▶ WHAT THE EXERCISE ASKS
For the listing below, give the count of lines containing the string "sort" and nothing else.

▶ DATA EXCERPTS
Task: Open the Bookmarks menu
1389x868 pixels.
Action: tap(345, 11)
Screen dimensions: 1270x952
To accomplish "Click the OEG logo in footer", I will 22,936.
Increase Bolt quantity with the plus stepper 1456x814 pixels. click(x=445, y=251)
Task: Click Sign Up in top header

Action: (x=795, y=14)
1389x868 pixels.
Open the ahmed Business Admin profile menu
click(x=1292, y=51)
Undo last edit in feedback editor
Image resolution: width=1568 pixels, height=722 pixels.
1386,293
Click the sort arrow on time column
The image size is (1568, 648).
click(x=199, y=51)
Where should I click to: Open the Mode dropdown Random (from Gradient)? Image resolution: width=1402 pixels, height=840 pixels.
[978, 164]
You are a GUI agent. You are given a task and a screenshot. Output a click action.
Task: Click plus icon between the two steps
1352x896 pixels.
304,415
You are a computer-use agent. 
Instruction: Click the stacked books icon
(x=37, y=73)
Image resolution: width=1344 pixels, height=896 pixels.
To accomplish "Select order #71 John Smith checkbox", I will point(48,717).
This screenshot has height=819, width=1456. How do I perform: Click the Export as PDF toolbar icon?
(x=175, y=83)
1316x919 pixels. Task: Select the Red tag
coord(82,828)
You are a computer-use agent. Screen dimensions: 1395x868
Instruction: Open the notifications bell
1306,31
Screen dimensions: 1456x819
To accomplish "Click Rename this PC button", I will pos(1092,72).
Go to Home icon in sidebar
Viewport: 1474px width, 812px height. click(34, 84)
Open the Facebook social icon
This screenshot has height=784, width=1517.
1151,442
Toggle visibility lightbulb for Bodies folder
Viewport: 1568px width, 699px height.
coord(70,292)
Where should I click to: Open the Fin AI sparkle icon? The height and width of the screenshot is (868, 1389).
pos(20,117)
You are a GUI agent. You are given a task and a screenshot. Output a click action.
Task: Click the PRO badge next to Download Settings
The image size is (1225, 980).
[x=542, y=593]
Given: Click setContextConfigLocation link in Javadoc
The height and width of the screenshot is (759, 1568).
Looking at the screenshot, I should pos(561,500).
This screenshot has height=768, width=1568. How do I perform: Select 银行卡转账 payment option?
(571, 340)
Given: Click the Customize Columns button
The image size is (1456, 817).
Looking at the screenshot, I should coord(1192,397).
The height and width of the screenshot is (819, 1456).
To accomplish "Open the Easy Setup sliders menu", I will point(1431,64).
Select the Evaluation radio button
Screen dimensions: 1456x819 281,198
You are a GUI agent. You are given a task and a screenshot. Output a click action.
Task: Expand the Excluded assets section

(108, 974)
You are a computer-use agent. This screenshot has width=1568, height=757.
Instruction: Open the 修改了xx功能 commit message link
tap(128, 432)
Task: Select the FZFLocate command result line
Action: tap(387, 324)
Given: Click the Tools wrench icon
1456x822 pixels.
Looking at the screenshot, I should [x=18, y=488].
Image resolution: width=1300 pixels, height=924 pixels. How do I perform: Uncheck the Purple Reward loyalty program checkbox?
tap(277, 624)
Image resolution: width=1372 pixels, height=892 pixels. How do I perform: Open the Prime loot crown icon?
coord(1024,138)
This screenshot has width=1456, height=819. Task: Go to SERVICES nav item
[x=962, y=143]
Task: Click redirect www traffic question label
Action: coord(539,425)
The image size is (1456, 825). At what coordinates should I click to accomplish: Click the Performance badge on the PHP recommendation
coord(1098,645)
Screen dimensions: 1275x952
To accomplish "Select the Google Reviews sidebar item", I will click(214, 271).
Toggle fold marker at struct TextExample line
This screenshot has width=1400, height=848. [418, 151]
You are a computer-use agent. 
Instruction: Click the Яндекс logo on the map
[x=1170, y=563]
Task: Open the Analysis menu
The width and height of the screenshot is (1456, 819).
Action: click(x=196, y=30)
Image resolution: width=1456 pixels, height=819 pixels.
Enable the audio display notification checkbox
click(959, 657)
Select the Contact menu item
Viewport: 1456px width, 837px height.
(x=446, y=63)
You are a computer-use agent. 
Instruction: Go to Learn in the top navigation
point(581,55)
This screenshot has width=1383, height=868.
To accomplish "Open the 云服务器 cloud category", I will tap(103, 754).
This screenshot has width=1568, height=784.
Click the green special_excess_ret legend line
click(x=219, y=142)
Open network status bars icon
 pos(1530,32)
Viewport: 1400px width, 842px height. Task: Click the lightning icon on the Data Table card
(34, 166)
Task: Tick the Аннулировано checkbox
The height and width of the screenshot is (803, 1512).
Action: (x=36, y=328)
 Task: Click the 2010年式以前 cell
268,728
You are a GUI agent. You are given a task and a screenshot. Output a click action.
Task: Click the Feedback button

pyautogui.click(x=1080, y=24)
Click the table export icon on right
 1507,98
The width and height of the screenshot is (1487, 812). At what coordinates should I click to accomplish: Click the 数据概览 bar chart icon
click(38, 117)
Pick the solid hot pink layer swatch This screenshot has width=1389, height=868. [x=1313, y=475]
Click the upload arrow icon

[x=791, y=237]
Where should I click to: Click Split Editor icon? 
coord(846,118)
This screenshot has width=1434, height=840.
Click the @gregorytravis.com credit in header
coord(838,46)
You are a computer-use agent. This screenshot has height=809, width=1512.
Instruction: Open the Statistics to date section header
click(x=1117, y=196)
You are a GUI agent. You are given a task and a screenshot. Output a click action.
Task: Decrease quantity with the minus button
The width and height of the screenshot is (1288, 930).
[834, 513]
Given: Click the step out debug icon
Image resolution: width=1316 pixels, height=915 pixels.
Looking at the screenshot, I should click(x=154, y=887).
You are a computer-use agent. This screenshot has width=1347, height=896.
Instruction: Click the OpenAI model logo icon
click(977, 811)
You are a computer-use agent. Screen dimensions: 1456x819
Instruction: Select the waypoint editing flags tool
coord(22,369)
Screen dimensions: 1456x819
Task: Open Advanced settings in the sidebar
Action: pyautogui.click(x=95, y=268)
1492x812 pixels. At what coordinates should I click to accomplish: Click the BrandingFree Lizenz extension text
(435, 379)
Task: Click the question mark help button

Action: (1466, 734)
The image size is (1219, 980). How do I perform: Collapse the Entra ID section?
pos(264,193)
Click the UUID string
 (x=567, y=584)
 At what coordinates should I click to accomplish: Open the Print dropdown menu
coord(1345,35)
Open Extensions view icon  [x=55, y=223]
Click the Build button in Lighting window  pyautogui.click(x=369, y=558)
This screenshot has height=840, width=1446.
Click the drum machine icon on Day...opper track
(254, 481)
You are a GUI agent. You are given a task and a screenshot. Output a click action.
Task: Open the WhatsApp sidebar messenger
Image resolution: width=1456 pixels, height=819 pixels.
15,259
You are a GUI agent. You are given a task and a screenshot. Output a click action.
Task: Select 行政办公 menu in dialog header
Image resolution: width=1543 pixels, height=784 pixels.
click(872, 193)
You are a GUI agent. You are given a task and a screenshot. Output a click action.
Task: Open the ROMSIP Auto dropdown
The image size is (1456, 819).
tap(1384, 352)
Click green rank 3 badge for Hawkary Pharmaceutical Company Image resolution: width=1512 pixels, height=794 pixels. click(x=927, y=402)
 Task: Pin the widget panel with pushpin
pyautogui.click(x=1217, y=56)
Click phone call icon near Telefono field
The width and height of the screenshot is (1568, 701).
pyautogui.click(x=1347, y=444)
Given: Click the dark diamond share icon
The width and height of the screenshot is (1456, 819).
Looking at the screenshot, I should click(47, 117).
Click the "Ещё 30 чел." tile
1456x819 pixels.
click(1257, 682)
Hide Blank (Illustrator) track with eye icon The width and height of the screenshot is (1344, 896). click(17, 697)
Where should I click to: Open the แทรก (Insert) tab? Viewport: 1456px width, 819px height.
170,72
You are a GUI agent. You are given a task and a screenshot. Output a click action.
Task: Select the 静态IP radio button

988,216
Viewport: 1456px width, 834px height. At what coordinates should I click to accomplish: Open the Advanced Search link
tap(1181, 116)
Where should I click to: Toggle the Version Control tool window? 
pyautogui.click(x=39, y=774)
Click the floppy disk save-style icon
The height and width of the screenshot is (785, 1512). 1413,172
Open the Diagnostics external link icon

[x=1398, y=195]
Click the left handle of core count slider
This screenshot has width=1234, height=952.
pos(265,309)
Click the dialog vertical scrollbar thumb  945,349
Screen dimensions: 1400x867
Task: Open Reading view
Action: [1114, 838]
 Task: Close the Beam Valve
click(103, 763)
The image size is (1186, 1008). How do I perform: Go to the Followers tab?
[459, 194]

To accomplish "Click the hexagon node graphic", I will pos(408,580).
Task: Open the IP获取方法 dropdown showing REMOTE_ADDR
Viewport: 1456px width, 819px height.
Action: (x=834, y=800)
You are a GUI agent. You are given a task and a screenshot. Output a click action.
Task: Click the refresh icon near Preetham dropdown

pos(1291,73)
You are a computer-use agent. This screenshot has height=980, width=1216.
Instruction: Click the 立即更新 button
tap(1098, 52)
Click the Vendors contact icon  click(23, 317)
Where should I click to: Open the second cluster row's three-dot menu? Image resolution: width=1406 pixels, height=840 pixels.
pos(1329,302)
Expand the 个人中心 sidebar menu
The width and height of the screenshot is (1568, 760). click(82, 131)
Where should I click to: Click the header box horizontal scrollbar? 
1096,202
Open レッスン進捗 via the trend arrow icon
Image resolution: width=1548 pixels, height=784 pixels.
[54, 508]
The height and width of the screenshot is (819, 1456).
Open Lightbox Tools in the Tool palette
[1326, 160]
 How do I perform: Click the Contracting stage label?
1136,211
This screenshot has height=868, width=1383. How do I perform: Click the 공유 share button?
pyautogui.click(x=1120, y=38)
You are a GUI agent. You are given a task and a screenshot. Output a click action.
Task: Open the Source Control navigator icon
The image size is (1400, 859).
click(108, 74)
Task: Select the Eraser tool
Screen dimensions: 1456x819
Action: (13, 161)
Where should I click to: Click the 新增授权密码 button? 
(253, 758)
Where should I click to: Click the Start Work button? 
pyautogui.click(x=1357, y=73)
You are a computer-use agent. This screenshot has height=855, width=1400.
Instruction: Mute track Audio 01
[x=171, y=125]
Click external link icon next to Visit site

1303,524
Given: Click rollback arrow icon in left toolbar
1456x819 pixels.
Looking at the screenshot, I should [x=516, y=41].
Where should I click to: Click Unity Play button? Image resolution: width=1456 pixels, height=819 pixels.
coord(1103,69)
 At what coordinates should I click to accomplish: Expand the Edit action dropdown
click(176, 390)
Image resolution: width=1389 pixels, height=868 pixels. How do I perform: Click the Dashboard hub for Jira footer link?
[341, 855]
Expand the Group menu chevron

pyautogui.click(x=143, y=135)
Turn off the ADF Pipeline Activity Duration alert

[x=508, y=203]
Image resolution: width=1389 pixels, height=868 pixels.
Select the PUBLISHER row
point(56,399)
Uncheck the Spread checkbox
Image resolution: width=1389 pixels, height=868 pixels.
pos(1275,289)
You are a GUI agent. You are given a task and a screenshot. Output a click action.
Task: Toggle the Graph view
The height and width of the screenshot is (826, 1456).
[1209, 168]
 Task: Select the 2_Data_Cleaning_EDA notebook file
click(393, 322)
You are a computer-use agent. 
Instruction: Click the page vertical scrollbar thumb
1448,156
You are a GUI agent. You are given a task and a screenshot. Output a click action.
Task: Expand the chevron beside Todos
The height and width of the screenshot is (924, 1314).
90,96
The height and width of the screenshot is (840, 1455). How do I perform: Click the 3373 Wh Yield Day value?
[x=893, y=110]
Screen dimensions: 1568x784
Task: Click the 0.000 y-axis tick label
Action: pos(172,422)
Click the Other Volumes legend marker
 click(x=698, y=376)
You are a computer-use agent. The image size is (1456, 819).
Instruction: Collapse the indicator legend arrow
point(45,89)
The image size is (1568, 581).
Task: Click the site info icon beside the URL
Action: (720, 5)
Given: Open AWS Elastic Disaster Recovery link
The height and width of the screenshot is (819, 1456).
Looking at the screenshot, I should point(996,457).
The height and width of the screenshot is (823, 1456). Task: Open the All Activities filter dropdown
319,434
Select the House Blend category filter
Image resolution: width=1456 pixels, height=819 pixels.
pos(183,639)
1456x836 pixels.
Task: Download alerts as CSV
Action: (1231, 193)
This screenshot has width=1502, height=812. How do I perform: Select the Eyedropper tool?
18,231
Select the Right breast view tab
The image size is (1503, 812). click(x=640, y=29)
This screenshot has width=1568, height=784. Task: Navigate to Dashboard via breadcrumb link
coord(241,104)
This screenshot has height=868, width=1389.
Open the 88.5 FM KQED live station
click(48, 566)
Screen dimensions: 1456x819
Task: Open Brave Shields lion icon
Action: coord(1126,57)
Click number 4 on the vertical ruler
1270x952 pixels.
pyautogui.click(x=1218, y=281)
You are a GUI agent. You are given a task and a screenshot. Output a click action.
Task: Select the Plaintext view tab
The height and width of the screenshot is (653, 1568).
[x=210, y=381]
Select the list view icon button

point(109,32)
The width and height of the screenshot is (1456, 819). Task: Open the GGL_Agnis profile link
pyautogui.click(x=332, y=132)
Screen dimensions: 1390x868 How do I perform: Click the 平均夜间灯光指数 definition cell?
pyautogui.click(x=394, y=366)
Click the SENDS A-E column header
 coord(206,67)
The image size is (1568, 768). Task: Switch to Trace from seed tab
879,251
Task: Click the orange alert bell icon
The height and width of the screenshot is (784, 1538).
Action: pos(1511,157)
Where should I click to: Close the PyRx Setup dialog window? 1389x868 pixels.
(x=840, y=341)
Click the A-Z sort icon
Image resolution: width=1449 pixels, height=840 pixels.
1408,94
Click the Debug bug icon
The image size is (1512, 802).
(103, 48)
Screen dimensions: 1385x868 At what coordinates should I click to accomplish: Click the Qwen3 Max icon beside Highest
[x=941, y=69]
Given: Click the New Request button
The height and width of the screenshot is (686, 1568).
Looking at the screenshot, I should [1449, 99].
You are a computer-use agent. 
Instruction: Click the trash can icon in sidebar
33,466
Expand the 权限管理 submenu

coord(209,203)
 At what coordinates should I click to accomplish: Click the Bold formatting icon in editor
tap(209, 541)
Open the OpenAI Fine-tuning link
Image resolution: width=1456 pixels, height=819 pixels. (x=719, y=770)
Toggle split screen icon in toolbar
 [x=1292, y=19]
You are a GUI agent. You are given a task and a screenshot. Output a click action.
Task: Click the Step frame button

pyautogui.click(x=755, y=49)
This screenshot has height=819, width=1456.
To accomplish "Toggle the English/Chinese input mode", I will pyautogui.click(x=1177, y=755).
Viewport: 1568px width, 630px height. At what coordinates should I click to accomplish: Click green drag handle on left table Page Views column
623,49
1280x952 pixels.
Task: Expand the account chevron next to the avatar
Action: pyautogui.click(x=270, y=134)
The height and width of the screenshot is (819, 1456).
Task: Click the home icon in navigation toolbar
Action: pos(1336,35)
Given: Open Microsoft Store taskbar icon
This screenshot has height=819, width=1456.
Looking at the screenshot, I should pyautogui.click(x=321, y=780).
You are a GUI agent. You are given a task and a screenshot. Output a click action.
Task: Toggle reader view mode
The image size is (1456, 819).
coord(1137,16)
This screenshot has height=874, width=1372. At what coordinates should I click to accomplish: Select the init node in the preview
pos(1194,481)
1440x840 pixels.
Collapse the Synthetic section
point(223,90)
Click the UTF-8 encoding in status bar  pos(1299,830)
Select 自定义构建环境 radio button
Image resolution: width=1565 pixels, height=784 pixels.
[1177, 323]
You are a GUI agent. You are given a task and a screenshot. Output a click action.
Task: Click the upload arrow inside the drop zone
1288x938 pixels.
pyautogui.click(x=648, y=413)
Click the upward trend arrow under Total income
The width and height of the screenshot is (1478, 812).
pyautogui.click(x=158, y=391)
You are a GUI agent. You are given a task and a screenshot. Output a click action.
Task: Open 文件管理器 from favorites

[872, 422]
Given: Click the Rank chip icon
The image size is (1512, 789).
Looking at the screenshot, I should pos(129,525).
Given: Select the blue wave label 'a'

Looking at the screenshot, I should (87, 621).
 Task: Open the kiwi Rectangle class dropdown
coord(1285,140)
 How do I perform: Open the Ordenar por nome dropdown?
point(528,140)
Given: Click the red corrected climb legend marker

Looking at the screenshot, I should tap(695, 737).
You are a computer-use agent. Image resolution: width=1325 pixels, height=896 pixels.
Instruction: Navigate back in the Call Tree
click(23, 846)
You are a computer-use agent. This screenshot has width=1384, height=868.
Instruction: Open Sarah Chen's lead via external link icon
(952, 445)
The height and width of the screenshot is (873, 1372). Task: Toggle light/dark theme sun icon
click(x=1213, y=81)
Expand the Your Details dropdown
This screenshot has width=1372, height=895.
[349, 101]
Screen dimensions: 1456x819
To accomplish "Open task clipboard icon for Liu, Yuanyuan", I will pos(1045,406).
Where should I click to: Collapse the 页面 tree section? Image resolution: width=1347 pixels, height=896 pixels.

▶ EXERCISE ANSWER
2